### Your instructions
Please report, as a single number, how many lines in the entries include the string "computer".

### Entries provided
►
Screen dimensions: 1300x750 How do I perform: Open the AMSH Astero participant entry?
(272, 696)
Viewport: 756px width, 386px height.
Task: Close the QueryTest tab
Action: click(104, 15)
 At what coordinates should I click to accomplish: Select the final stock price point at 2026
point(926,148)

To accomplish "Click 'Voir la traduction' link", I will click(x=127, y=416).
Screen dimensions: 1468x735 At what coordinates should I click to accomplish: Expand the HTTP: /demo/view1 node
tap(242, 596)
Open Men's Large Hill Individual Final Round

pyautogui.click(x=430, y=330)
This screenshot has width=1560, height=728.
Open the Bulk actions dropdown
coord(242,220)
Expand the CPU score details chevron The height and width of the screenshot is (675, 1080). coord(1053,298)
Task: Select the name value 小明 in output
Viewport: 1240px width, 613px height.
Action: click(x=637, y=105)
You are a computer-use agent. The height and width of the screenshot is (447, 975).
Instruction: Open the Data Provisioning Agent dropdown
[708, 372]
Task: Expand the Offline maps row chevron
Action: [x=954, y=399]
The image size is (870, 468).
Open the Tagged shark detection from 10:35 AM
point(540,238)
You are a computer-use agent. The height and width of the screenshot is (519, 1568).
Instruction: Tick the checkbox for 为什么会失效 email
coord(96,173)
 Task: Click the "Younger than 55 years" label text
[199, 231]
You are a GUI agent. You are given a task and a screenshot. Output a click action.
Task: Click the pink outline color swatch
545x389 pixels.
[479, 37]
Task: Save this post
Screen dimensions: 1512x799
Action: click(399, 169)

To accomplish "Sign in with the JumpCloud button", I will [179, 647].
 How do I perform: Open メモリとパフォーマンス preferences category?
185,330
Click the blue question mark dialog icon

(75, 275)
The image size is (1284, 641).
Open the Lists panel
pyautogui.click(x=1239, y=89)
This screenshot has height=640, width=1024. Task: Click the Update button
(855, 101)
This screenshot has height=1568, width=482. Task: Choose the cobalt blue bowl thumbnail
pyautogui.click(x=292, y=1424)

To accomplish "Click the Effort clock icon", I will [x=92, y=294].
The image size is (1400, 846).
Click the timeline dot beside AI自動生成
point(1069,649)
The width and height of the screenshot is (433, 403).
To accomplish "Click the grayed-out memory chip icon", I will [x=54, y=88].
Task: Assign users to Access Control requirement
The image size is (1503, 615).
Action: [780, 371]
◄
### Answer box
2